Trump designating Iran’s Revolutionary Guard a terrorist group is long overdue – Washington Examiner

President Trump’s decision to designate Iran’s Islamic Revolutionary Guard as a terrorist group is a long overdue step that will help put the squeeze on one of the leading drivers of instability in the Middle East.

The IRGC is a special branch of Iran’s armed forces that exists to protect the regime’s Islamic government and its global interests. Over the decades, IRGC has helped to squash internal dissent, built up terrorist groups abroad (especially Hezbollah), helped oversee the nuclear program, and played a destabilizing force through proxies in Iraq, Syria, and Yemen.

Whenever Iran is working against United States interests, the IRCG is playing a central role, and this includes using terrorism as a tactic.

That IRGC has played an active role in sponsoring terrorism is not particularly controversial. Iran itself has been designated as a sponsor of terrorism by the U.S. State Department since 1984, by both Democratic and Republican administrations. The most recent State Department report covering 2017 said, “Iran used the Islamic Revolutionary Guard Corps-Qods Force (IRGC-QF) to provide support to terrorist organizations, provide cover for associated covert operations, and create instability in the Middle East.”

Even the Obama State Department, which had a drastically more accommodating posture toward Iran, wrote in its 2013 report, “Iran used the Islamic Revolutionary Guard Corps-Qods Force (IRGC-QF) and its regional proxy groups to implement foreign policy goals, provide cover for intelligence operations, and create instability in the Middle East. The IRGC-QF is the regime’s primary mechanism for cultivating and supporting terrorists abroad.”

As Mark Dubowitz of the Foundation for Defense of Democracies reminded us in 2007, Hillary Clinton and Barack Obama, when they were in the Senate, “cosponsored a bill known as the Iran Counter-Proliferation Act that called on the administration of U.S. President George W. Bush to report on its efforts to designate the Revolutionary Guard as an [foreign terrorist organization].”

Though the IRGC’s malignant influence is well-known, prior administration’s have feared the potential backlash of taking the step the Trump administration just did. However, in taking this action, they have allowed the U.S. to bring more pressure to bear on the regime.

While in the past the U.S. has targeted the Quds Force of the IRGC, as Dubowitz noted, “The flagging of the Quds Force’s accounts, however, does not go far enough. As the war in Syria demonstrates, the Quds Force is not a separate entity but an integral part of the IRGC. Quds Force and Revolutionary Guard units operate in tandem, with personnel routinely rotating back and forth within one command structure. Further, the Quds force play only a small role in the IRGC’s vast business ventures, which it uses to fund its terrorist activities.”

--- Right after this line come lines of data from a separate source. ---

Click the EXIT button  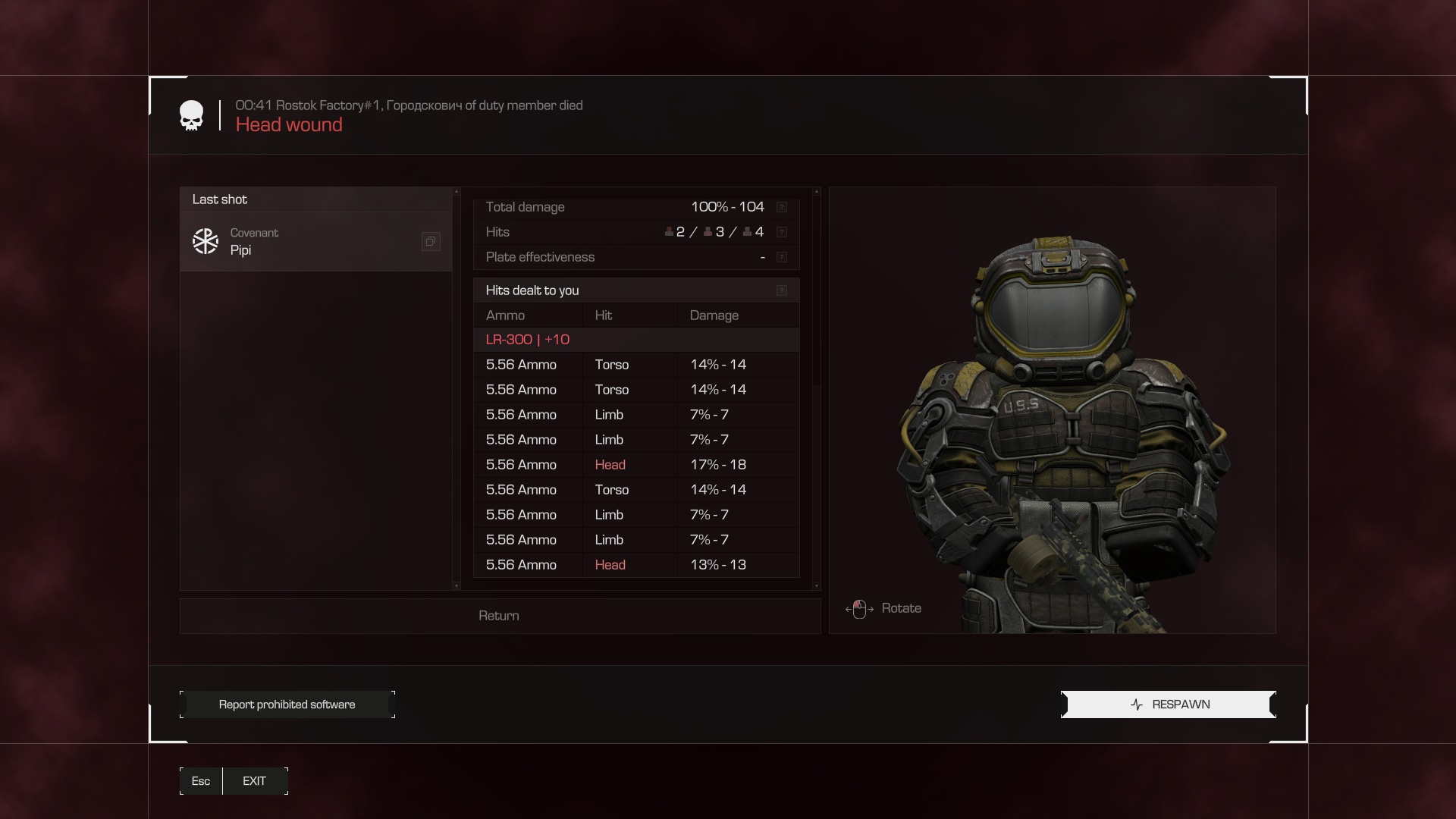(254, 781)
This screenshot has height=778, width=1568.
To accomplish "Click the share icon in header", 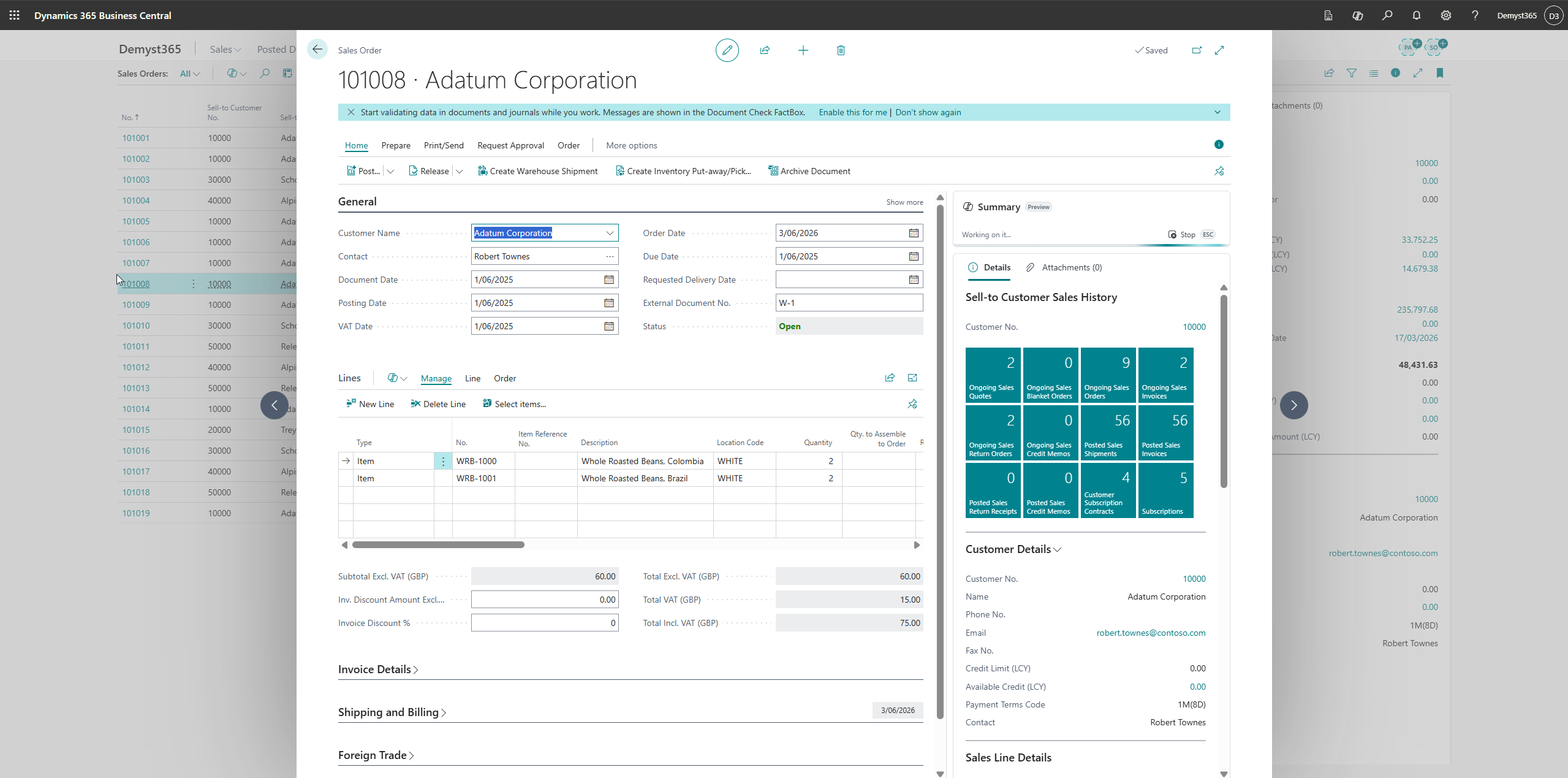I will click(x=765, y=50).

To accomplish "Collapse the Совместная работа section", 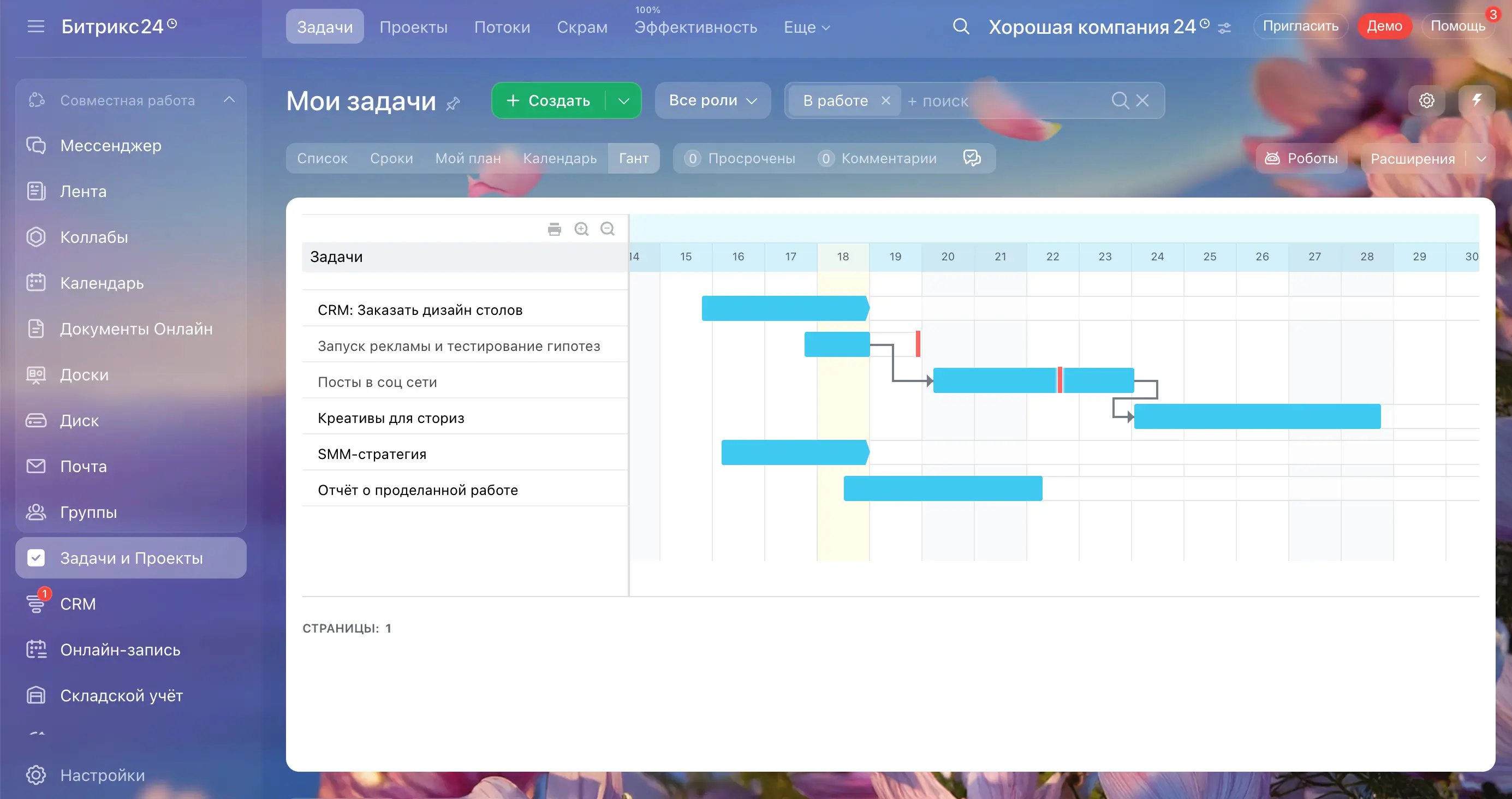I will coord(229,100).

Because the IRGC is so important within Iran’s economy, and because its dealings overseas, particularly in Europe, help finance its work, designating them as a terrorist group would make it more difficult for them to operate, since any companies and individuals would be barred from engaging with them. A European business or individual doing business with the IRGC or one of its entities will, under the designation, be considered to be providing material help to a terrorist group.

Sen. Ted Cruz, R-Tex., who has been pushing for this designation, said it should be followed by “additional measures … to hold the IRGC accountable for the full range of its additional malign and sanctionable activities, including ballistic missile proliferation, participating in Iran’s drive for nuclear weapons, the war in Yemen, human rights atrocities, bolstering the murderous Assad regime in Syria, and financing Hezbollah.”

One of the main arguments that Trump administration officials made when pulling out of Obama’s disastrous Iran deal was that the pact had handcuffed the ability of the U.S. to apply adequate pressure on Iran, because policymakers were living in fear that Iran would pull out of the deal. In effect, after deceiving the international community for decades about its nuclear program, Iran won in the deal the ability to make sure the global community overlooked every other way that the regime was destabilizing the world — and that was even if it complied with the deal. In pulling out, Trump administration officials said the U.S. was now liberated to take appropriate actions against Iran, so it’s good to see them taking this important step.